Upadacitinib safety and efficacy in adults and adolescents with moderate-to-severe AD is being evaluated in 3 phase 3, double-blind, placebo-controlled, multicenter studies; patients received once-daily oral upadacitinib 15mg, 30mg, or placebo (1:1:1) as monotherapy (Measure Up 1 [NCT03569293]; Measure Up 2 [NCT03607422]) or combined with TCS (AD Up [NCT03568318]). At the first postbaseline measurement (week 1; not multiplicity controlled) in Measure Up 1|Measure Up 2, upadacitinib vs placebo (P < .001) showed significant skin improvement as assessed by least squares mean percent change in Eczema Area and Severity Index (EASI; 15mg, –39.3%|–36.4%; 30mg, –44.3%|–42.2%; placebo, –9.1%|–5.6%), and proportions of patients achieving ≥75% reduction in EASI from baseline (EASI 75; 15mg, 16.0%|8.3%; 30mg, 15.1%|14.5%; placebo, 2.1%|1.1%). Similar results were observed at the first assessment (week 2) in AD Up for change in EASI|EASI 75 (15mg, –57.6%|31.0%; 30mg, –65.9%|44.1%; placebo, –25.0%|6.9%; P<.001 for all).
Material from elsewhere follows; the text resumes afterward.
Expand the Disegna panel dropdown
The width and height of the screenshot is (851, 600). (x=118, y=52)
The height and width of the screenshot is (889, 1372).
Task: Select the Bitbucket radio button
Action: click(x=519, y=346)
At week 16 in Measure Up 1|Measure Up 2|AD Up, the change in EASI (15mg: –80.2%|–74.1%|–78.0%; 30mg: –87.7%|–84.7%|–87.3%; placebo: –40.7%|–34.5%|–45.9%), and EASI 75 (15mg: 69.6%|60.1%|64.6%; 30mg: 79.7%|72.9%|77.1%; placebo: 16.3%|13.3%|26.4%) were significantly higher for upadacitinib vs placebo (P < .001). Similar results were seen for higher stringency endpoints (EASI 90, EASI 100, and proportions of patients achieving validated Investigator Global Assessment for Atopic Dermatitis score 0/1) from week 1 or 2 through 16. No new safety signals were observed vs other upadacitinib trials. Upadacitinib treatment results in significant skin improvement from the first assessment (week 1 or 2) with continued improvement through week 16.